Associated British Food (ABF) has published its results for the 24 weeks ended 28th February 2026, reporting a 20% fall in grocery adjusted operating profit.
ABF revenue decreased by 2% on the year to £9,470 million, while adjusted operating profit fell by 18% to £691 million, down from £835 million. The business said this reflected “continued investment in growth” and certain cost impacts weighted to the first half of the year.
Grocery adjusted operating profit declined by 20%, sitting at £179 million, which it said was primarily due to its US oils businesses, including its joint venture.
Ingredients adjusted operating profit declined 7% due to a reported “soft market demand” in bakery ingredients in the US. Sugar also suffered an adjusted operating loss of £27 million, which ABF said was a result of lower average selling prices in Europe.
ABF’s agriculture division saw a 50% drop in its operating profit, sitting at £6 million. According to ABF, this reflected a decline in compound feed following the loss of a larger customer. It also reported a “lower profit contribution” from its joint venture, Frontier, due to the impact of unfavourable market conditions and a small UK crop size on its grain trading business.
George Weston, chief executive of ABF, commented: “We knew the first half of this financial year was going to be challenging and that’s borne out in our financial results. However, we still expect improved Group performance in the second half.
“Our Grocery and Ingredients businesses performed as we had expected them to, with our US businesses impacted by weak consumer demand. Our international Grocery brands delivered good sales growth and are positioned for a stronger profit performance in the second half. In Sugar, the results were below our expectations and given the current market conditions, we are more cautious on the outlook.

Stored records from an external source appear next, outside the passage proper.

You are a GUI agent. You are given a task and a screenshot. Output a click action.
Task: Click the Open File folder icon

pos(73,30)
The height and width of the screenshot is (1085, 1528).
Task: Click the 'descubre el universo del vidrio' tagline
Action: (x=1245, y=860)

“We are managing the impacts of the Middle East conflict. Given what we know today, we expect the cost consequences in 2026 to be manageable. Our strong balance sheet underpins the Group’s resilience.”
ABF separates food and retail businesses
The Group also revealed that it would proceed with the demerger of its Primark business from its Food business. It is intended that George Weston will be chief executive of FoodCo.
George Weston, chief executive of ABF, stated: “This is an important step in the evolution of ABF. For our Food business, the separation will enable greater understanding of the breadth and strength of our differentiated portfolio and its long-term growth opportunities as the only FTSE100 pure play food producer. For Primark, it enables the creation of appropriate governance to maximise the future potential offered by Primark’s powerful brand, strong customer proposition and opportunities in existing and new markets.”